Problem requirements: Leave every image behind and restate the data word for word.

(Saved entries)
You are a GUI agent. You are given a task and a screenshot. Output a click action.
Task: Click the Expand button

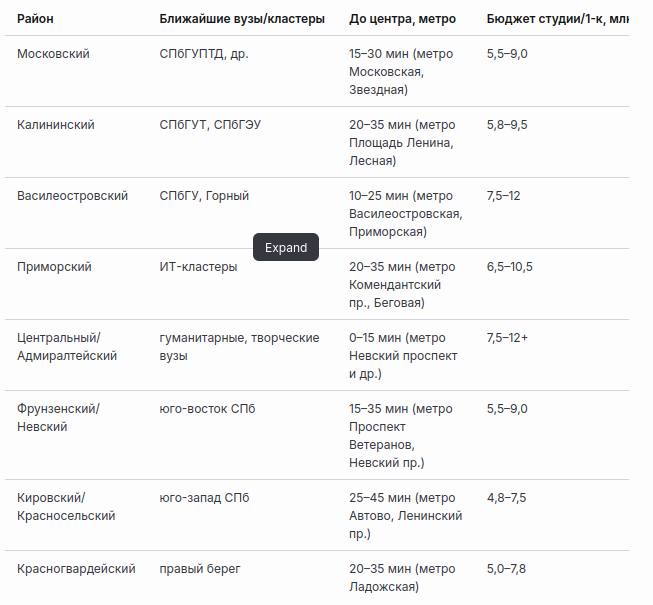coord(286,248)
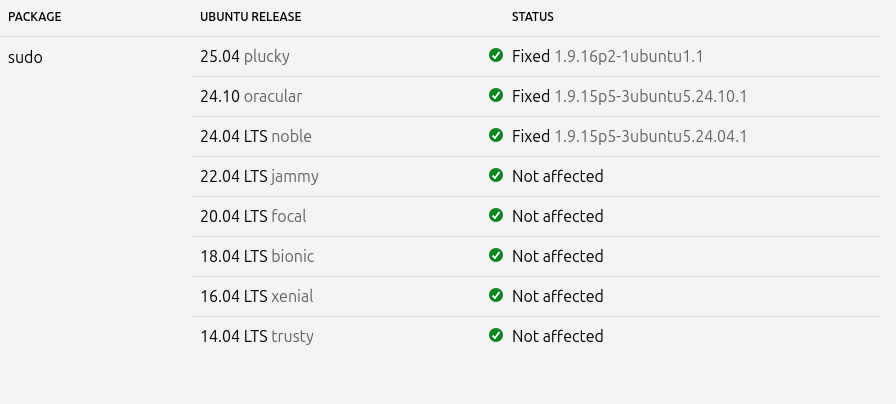Click green check icon for 24.04 noble
The width and height of the screenshot is (896, 404).
pos(495,136)
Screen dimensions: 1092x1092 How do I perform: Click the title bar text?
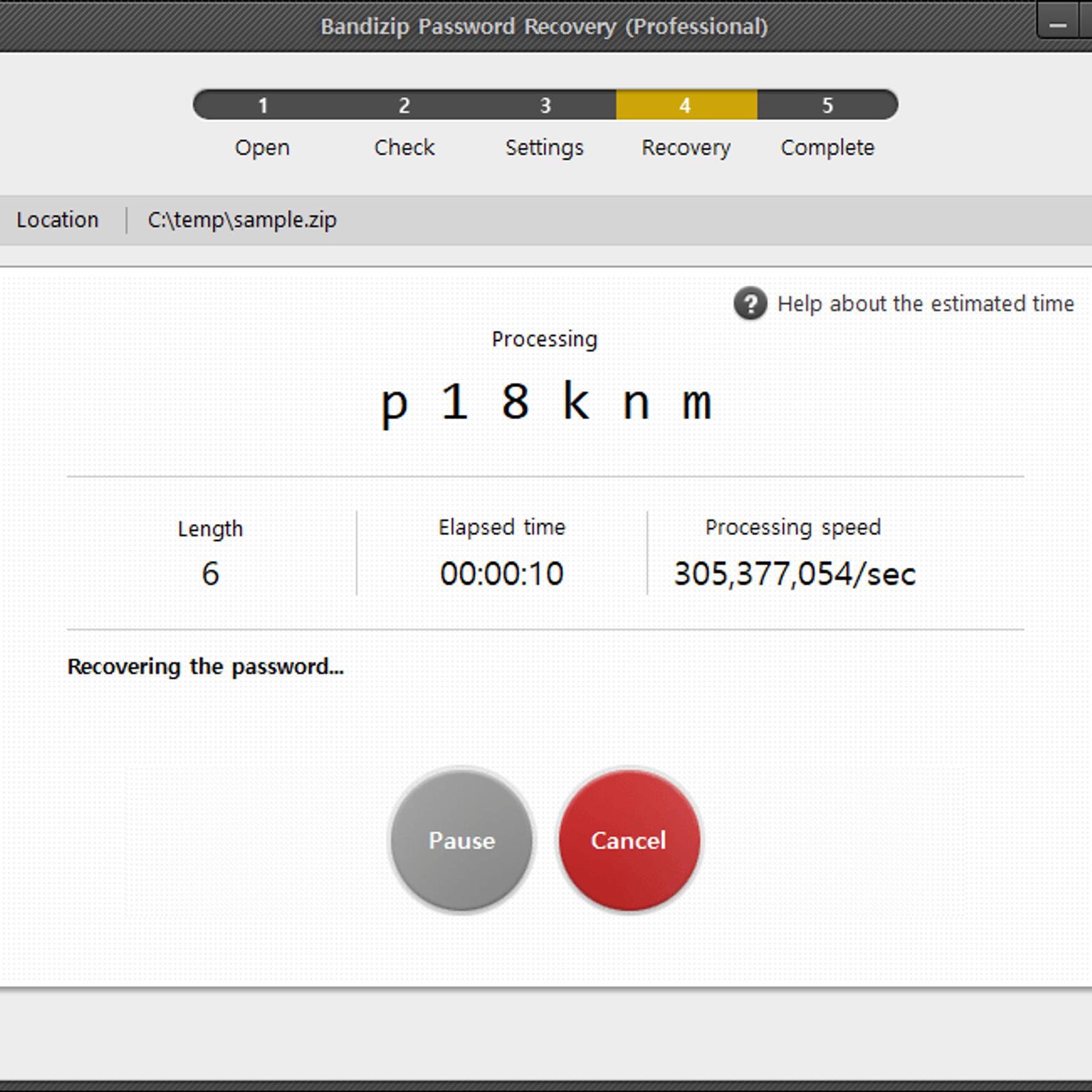coord(544,27)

Solution for this problem:
You are a GUI agent. You are given a task and a screenshot. Output a click action.
Task: Click the Expand button

coord(286,248)
Click green check icon for 24.04 noble
The width and height of the screenshot is (896, 404).
pos(495,136)
Screen dimensions: 1092x1092 How do I perform: Click the title bar text?
coord(544,27)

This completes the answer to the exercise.